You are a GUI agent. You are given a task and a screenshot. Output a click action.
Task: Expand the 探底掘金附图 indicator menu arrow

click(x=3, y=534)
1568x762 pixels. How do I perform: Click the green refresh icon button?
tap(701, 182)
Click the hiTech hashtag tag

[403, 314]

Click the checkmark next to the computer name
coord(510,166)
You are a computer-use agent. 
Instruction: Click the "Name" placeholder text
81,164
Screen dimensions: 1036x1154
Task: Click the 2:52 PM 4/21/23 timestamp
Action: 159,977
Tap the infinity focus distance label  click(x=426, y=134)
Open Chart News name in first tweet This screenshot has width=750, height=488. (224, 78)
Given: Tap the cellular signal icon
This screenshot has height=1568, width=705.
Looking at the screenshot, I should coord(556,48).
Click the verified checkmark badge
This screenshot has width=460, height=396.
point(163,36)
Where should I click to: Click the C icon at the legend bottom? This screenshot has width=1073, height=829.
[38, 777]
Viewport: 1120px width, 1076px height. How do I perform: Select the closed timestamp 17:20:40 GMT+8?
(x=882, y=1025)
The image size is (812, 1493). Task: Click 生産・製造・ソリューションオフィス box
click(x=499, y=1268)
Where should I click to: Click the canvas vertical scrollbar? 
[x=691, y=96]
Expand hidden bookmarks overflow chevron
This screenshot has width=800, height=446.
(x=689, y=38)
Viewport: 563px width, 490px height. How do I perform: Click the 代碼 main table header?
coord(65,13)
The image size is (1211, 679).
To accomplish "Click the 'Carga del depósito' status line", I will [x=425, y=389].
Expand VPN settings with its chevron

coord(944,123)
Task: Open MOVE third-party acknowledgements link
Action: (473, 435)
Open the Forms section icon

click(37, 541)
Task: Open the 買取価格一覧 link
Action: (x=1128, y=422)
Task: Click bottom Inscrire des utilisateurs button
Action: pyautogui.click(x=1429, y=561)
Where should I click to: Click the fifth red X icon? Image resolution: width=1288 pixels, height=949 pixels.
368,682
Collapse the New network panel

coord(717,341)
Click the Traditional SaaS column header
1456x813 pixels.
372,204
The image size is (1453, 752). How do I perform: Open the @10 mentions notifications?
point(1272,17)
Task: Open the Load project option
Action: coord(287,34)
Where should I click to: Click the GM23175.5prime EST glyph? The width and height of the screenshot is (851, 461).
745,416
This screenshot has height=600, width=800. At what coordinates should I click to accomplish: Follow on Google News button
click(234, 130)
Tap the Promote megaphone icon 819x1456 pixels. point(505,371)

....

## ACTIVITY
When you transcribe the listing, make each line match the original exactly.

## WRITTEN RESPONSE
You are a GUI agent. You are given a task and a screenshot. Output a click action.
Task: Expand the 探底掘金附图 indicator menu arrow

click(x=3, y=534)
1568x762 pixels. How do I perform: Click the green refresh icon button?
tap(701, 182)
Click the hiTech hashtag tag

[403, 314]

Click the checkmark next to the computer name
coord(510,166)
You are a computer-use agent. 
Instruction: Click the "Name" placeholder text
81,164
Screen dimensions: 1036x1154
Task: Click the 2:52 PM 4/21/23 timestamp
Action: 159,977
Tap the infinity focus distance label  click(x=426, y=134)
Open Chart News name in first tweet This screenshot has width=750, height=488. (224, 78)
Given: Tap the cellular signal icon
This screenshot has height=1568, width=705.
Looking at the screenshot, I should coord(556,48).
Click the verified checkmark badge
This screenshot has width=460, height=396.
point(163,36)
Where should I click to: Click the C icon at the legend bottom? This screenshot has width=1073, height=829.
[38, 777]
Viewport: 1120px width, 1076px height. How do I perform: Select the closed timestamp 17:20:40 GMT+8?
(x=882, y=1025)
The image size is (812, 1493). Task: Click 生産・製造・ソリューションオフィス box
click(x=499, y=1268)
Where should I click to: Click the canvas vertical scrollbar? 
[x=691, y=96]
Expand hidden bookmarks overflow chevron
This screenshot has width=800, height=446.
(x=689, y=38)
Viewport: 563px width, 490px height. How do I perform: Click the 代碼 main table header?
coord(65,13)
The image size is (1211, 679).
To accomplish "Click the 'Carga del depósito' status line", I will [x=425, y=389].
Expand VPN settings with its chevron

coord(944,123)
Task: Open MOVE third-party acknowledgements link
Action: (473, 435)
Open the Forms section icon

click(37, 541)
Task: Open the 買取価格一覧 link
Action: (x=1128, y=422)
Task: Click bottom Inscrire des utilisateurs button
Action: pyautogui.click(x=1429, y=561)
Where should I click to: Click the fifth red X icon? Image resolution: width=1288 pixels, height=949 pixels.
368,682
Collapse the New network panel

coord(717,341)
Click the Traditional SaaS column header
1456x813 pixels.
372,204
The image size is (1453, 752). How do I perform: Open the @10 mentions notifications?
point(1272,17)
Task: Open the Load project option
Action: coord(287,34)
Where should I click to: Click the GM23175.5prime EST glyph? The width and height of the screenshot is (851, 461).
745,416
This screenshot has height=600, width=800. At what coordinates should I click to accomplish: Follow on Google News button
click(234, 130)
Tap the Promote megaphone icon 819x1456 pixels. point(505,371)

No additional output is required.